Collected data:
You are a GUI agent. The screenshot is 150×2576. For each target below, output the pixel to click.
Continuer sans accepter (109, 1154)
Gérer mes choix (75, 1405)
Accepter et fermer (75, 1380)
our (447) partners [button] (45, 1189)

## What needs to be done
Repeat all the lines above verbatim.

## Completed task
You are a GUI agent. The screenshot is 150×2576. For each target below, output the pixel to click.
Continuer sans accepter (109, 1154)
Gérer mes choix (75, 1405)
Accepter et fermer (75, 1380)
our (447) partners [button] (45, 1189)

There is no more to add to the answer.